Restless. Horrible. Like shit. Unhappy. Miserable. Tired. Stressed. Worthless. Confused. Indecisive. Incompetent. Never enough.
It has always been that way anyway, it’s always the same answer. I don’t understand why I keep on lying to myself about it. I’m not fine, I must admit, and I can’t remember a time when I was ever completely at peace with myself. I don’t know why I always tell people I’m fine when I’m not. Maybe because I’m just tired of explaining myself, maybe I’m fed up of trying to make them understand me when I know they can’t, maybe because it’s easier than telling them why I’m not fine in the first place. Or maybe because most of the time, I don’t even have a reason why I feel as if I’m in the bottom pit of Hell. Everyday is a struggle and every single day, I look for a reason to convince myself why staying here for another day is worth it. Looking and searching is exhausting when you don’t find anything; it makes you wonder at night and sometimes, it keeps you awake until the early hours of dawn. It makes you wonder if what you’re really looking for is the end. It doesn’t make sense to me how I can look in the mirror or at anything or anyone and just cry without a reason why.
The counselor looked at me and asked me if I ever felt depressed. It ticked me off.
Let me make my point clear. Depression is NOT a feeling. Feelings aren’t consistent, they change over time. Depression is more than that. You can’t say you feel depressed now and feel happy later. I despise how some people are so insensitive when it comes to this. When you’re depressed, you feel down all the time. You feel down when you don’t even want to feel down. You feel down even if you have no reason to feel down. You just are. It just is. It’s just the way things are. It doesn’t go away. It never does.
I sighed. “Yeah.”
He spent thirty minutes (felt like an eternity to me) lecturing me about depression and eating disorders and how I’d have to go to the therapist and get help for this. Apparently, I’m depressed AND bulimic. I don’t deny it. I know I’m bulimic, I’ve been bulimic for three years. Depressed? I don’t know. There are times when I admit to myself that I am depressed and I need to get help. Other times I tell myself that I don’t need professional help, that nothing’s wrong with me and that I fight my own battles. I don’t want to go to a therapist, but a part of me does. It’s an ongoing battle. I want to get help yet at the same time, I don’t. There’s a stigma here in this country that when you go to a therapist, you’re considered a crazy person, that you’re insane and a lunatic. I don’t want to think that I’m emotionally unstable because I don’t believe I am. I just need someone to talk to. It can be anybody as long as they listen, as long as they won’t judge me. They don’t have to say anything, I don’t need advice or comments. I won’t even mind if it’s a mute person, I just want somebody to listen to me.
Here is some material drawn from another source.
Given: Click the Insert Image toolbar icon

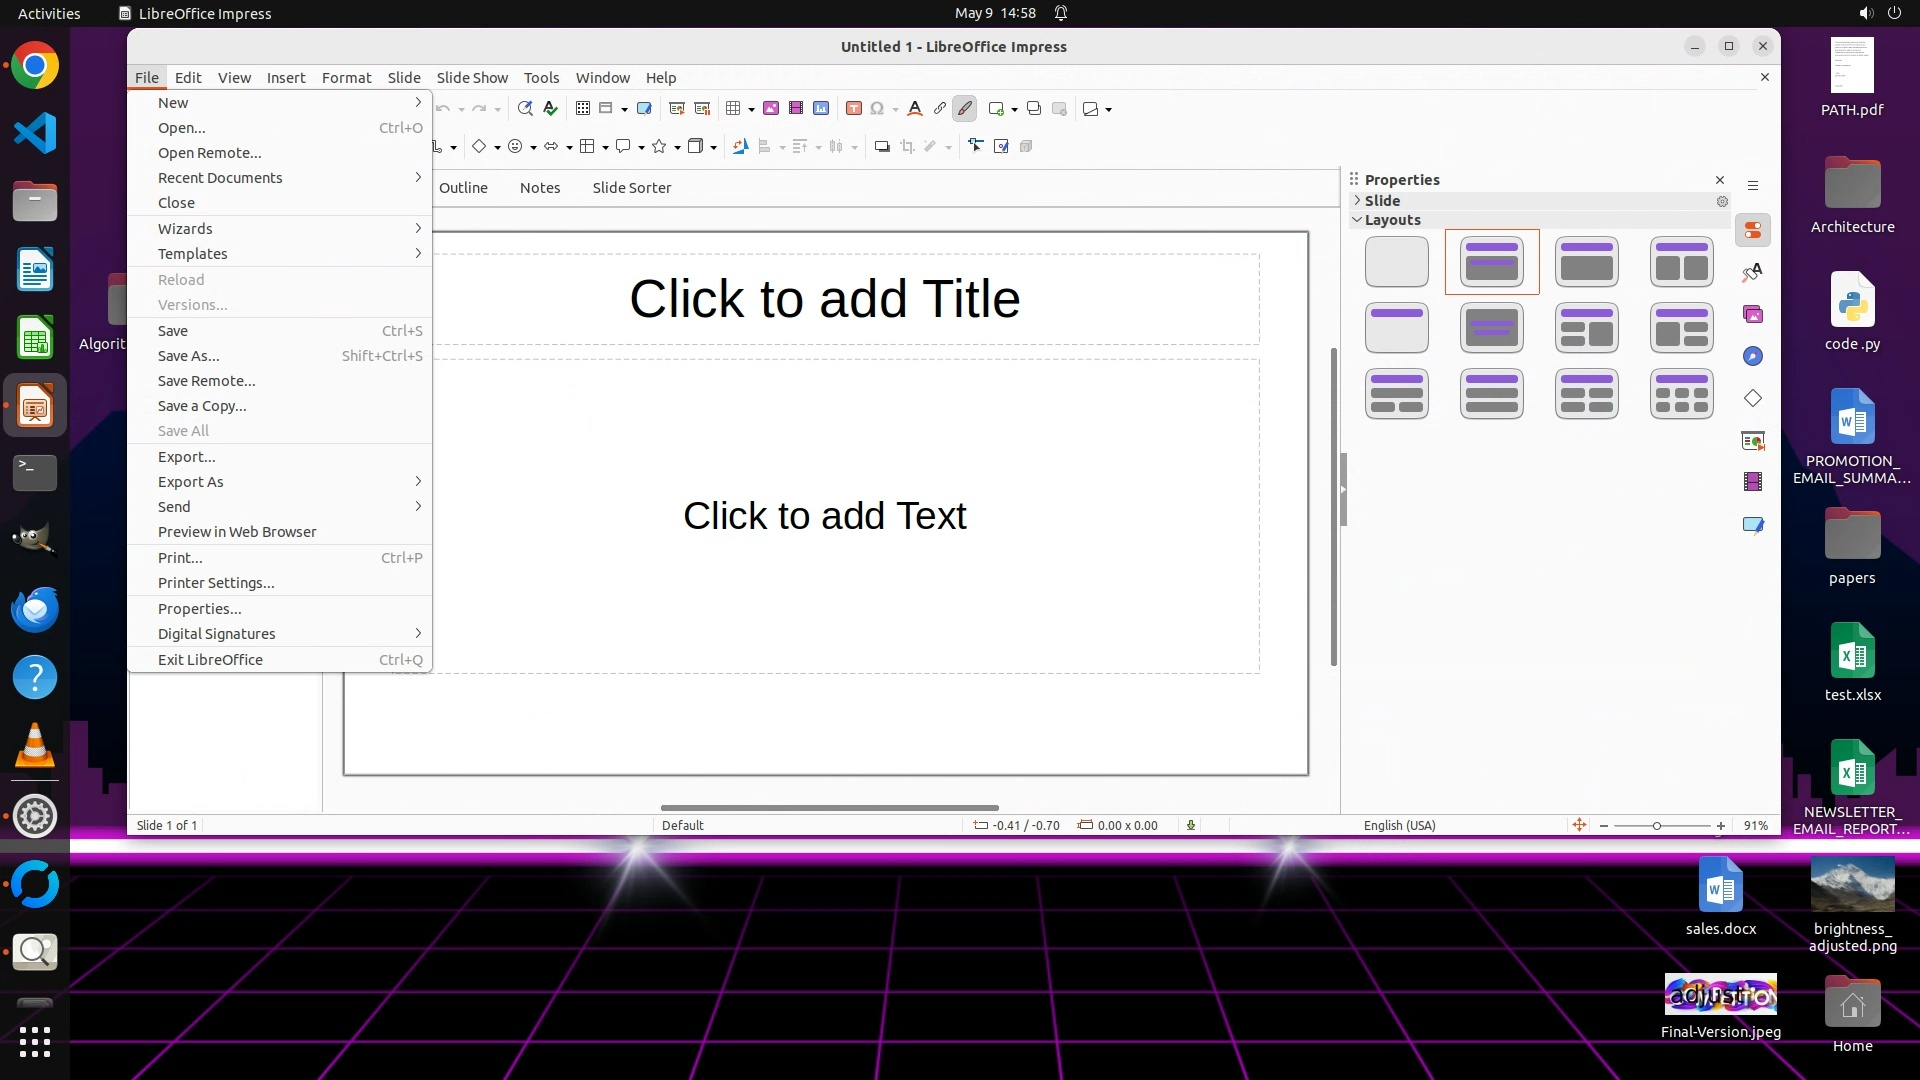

I left the counselor after an hour and was told to go back in two weeks for our second session. I didn’t go. I didn’t feel like being interrogated and patronized that day, so I didn’t. I apologized and told him I wasn’t feeling well. I’m going back in two days for our second session. I don’t know how and what to feel about it. Is he finally going to refer me to a therapist? Will they call my parents? What if my parents don’t understand? Do I have to stop attending university? Will this affect my prospects of getting a job in the future?
There’s so much at stake here, there’s so much to lose. My future is at stake. I mean honestly, I’d rather put my life at stake instead. I don’t think getting better is worth it if it means losing so much more than what I’ve had before. That’ll make me a loser. I don’t want to be a loser.